This is to announce the beginning of the public discussion phase of the Mozilla root CA inclusion process for the Certum Trusted Root CA and the Certum EC-384 CA. See https://wiki.mozilla.org/CA/Application_Process#Process_Overview, (Steps 4 through 9).
These two (2) new root CA certificates were created in 2018 and
are valid until 2043. They are proposed for inclusion with the email trust bit, the
websites bit, and EV enabled.
The root CAs are run by an existing CA operator in the Mozilla Root Program - Asseco Data Services (“Asseco”), part of the Asseco Group.
Asseco's CA inclusion application has been tracked in the CCADB and in Bugzilla–
Mozilla is considering approving Asseco’s request. This email begins the 3-week comment period, after which, if no concerns are raised, we will close the discussion and the request may proceed to the approval phase (Step 10).
Root Certificate Information:
Certum Trusted Root CA
Download - http://repository.certum.pl/ctrca.pem
Certum EC-384 CA
Download - https://repository.certum.pl/cec384ca.pem
Current CP is Version 4.5, dated 19-Feb-2020.
Current CPS is Version 6.9, dated 21-December-2020.
My review comments to CPS version 6.9 can be found here: https://bugzilla.mozilla.org/show_bug.cgi?id=1598577#c14.
Document repository location(s):
Asseco's BR Self-Assessment (PDF) is located here:
Asseco received favorable WebTrust audits (Standard, Baseline, and EV) from Ernst & Young sp. z o.o. (E&Y).
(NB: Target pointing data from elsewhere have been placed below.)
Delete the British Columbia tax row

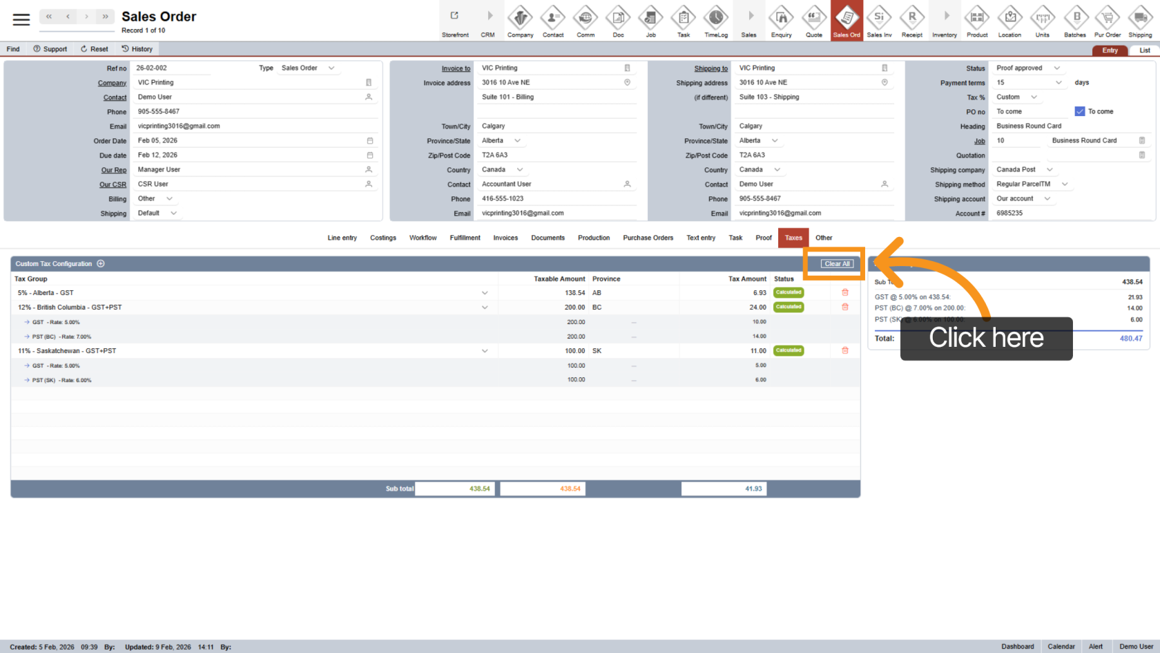click(x=844, y=307)
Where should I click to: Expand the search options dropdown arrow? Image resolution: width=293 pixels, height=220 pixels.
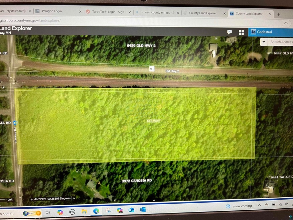[264, 42]
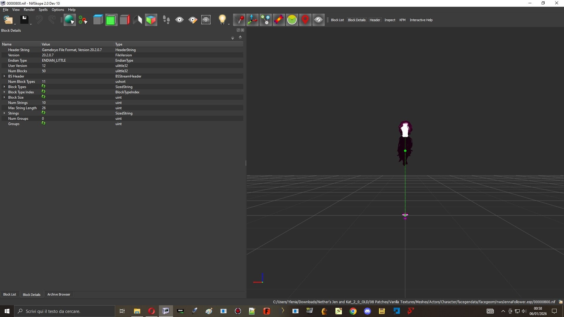Screen dimensions: 564x317
Task: Toggle the vertex colors gradient icon
Action: click(x=279, y=20)
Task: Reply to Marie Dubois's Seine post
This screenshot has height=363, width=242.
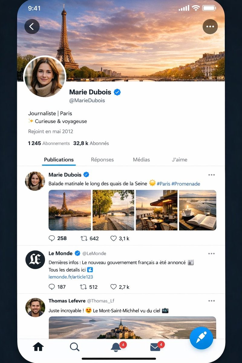Action: [52, 238]
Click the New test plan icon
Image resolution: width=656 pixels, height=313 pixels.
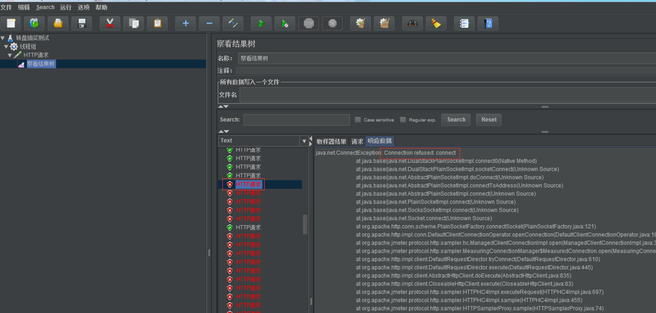11,23
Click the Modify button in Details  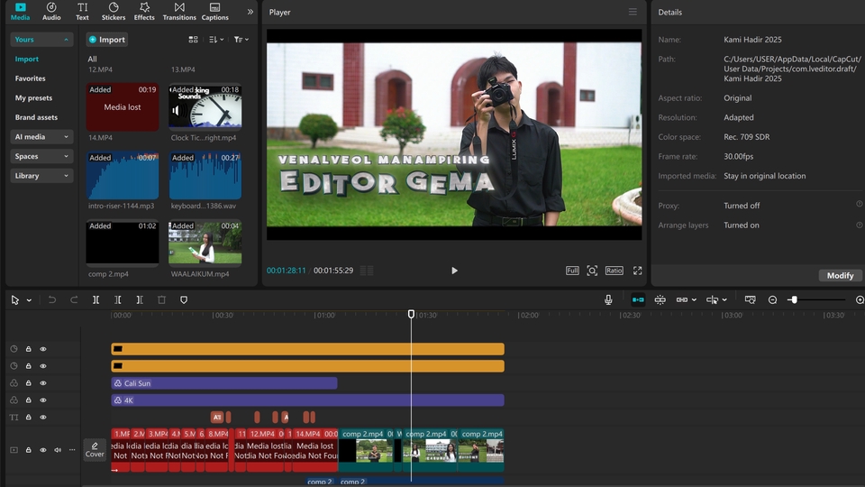click(840, 275)
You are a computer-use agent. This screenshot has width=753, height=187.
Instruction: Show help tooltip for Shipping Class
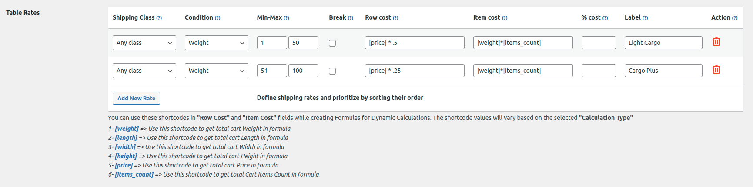tap(159, 18)
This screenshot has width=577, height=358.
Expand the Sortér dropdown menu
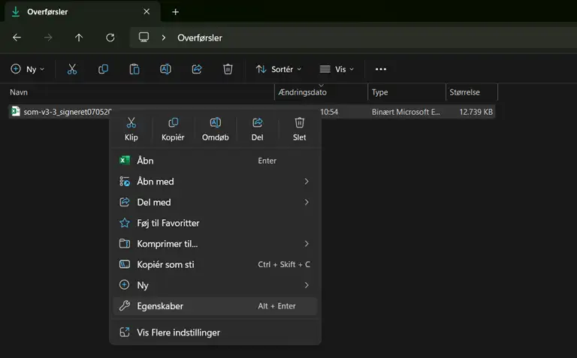click(278, 69)

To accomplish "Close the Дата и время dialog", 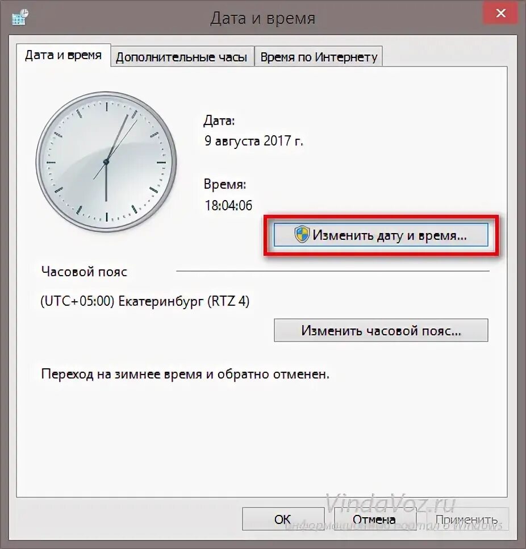I will point(500,13).
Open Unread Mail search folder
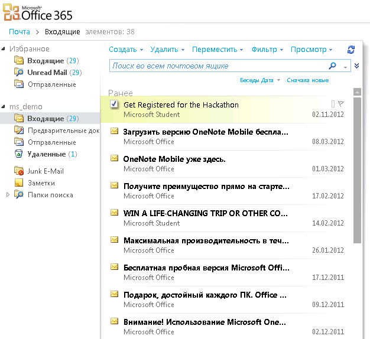 [x=47, y=73]
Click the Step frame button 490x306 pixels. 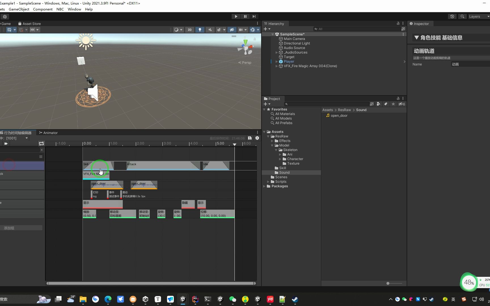(x=254, y=16)
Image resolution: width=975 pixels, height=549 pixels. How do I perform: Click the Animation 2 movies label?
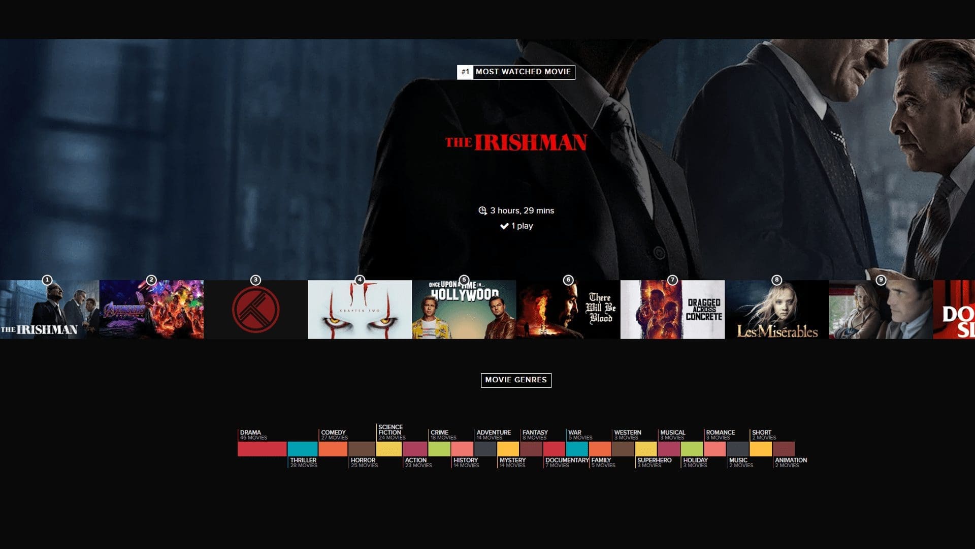click(790, 463)
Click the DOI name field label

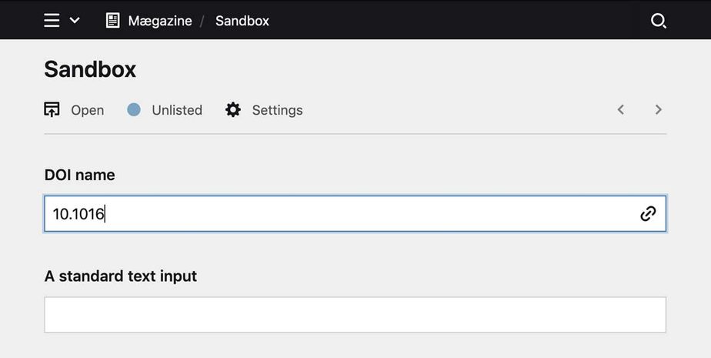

These were issued on May 18, 2020. Asseco’s most recently ended audit period ended on February 10, 2021, and Asseco expects to receive audit letters for that audit period sometime in April 2021.
For your review, past incidents filed between 2018-2020, now closed, involving Asseco include the following:
1433118 Certificate with compromised private key not revoked
1435770 Non-BR-Compliant Issuance - Debian Weak Keys
1451228 EV certificate mis-issue
1495518 Unallowed key usage for EC public key (Key Encipherment)
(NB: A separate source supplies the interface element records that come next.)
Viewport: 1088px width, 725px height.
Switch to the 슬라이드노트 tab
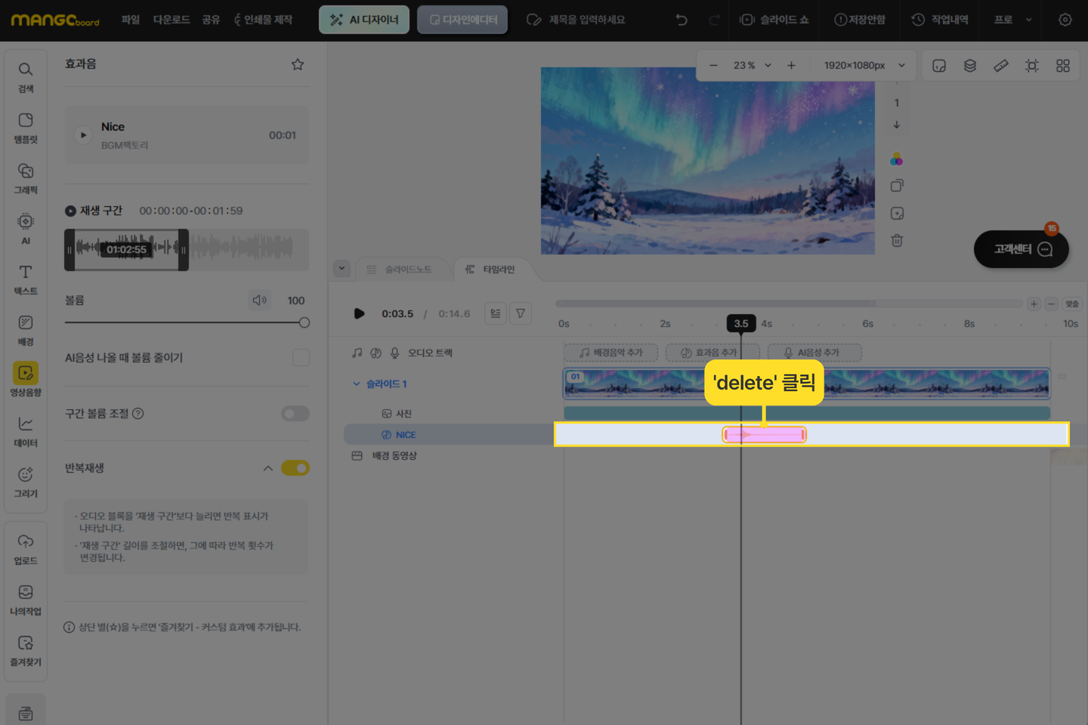coord(399,270)
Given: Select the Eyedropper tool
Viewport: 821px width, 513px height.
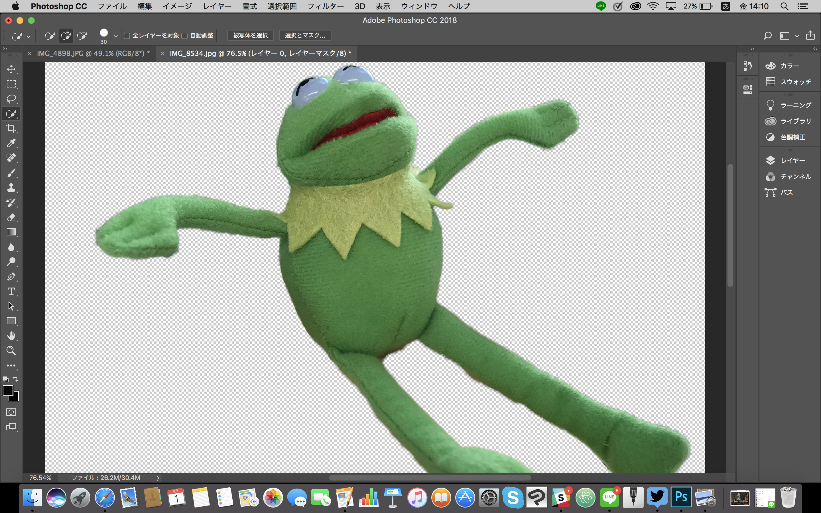Looking at the screenshot, I should [11, 143].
1511459 Corrupted certificates
1518560 Use of forbidden subjectPublicKeyInfo algorithm
1524195 Invalid dnsNames
1550575 commonName not from subjectAltName entries
1566586 Overdue Audit Statements 2019
1567062 Inconsistent disclosure of externally-operated intermediate
1598277 CA certificates not listed in audit report
1600158 Failure to revoke intermediate certificates within the BR time period
1600301 EV Certificates issued with wrong Business Category
1611458 Invalid value in SAN dNSName
1639502 Incorrect OCSP response encoding
1667684 Failure to provide a preliminary report within 24 hours.
1667986 Invalid stateOrProvinceName field
1668523 Failure to revoke within 5 days
These CAs, and their associated test certificates, were checked for revocation processing, misissuances, and EV compatibility, and they passed those tests.
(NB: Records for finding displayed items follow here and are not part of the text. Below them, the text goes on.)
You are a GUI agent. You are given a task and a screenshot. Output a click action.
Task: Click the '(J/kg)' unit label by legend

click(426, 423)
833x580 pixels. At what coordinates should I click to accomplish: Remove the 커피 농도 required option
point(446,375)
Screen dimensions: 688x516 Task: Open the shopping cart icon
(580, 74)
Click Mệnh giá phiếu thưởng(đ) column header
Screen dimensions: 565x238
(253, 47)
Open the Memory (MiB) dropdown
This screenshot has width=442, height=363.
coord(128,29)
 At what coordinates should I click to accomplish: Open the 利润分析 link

Thus, this email begins a three-week public discussion period, which I’m scheduling to close on or about Wednesday, 14-April-2021.
A representative of Asseco must promptly respond directly in the discussion thread to all questions that are posted.
Mozilla Root Program
On March 22, 2021, we began the public discussion period [Step 4 of the Mozilla Root Store CA Application Process] on Asseco’s request to include the Certum Trusted Root CA (RSA) and the Certum EC-384 CA (ECC) in the root store. See https://groups.google.com/g/mozilla.dev.security.policy/c/_A7OX4Tz65k/m/S0CWpqMPAwAJ, reposted here https://groups.google.com/a/mozilla.org/g/dev-security-policy/c/1VjzYhp_ykc/m/w6i22HTVBQAJ). The 3-week comment period has now passed, and I do not believe there are any issues to summarize or open action items for Asseco to complete.
This is notice that I am closing the public discussion period [Step 9] and that it is Mozilla’s intent to approve Asseco’s request for inclusion [Step 10].
This begins a 7-day “last call” period (through April 22, 2021) for any final objections.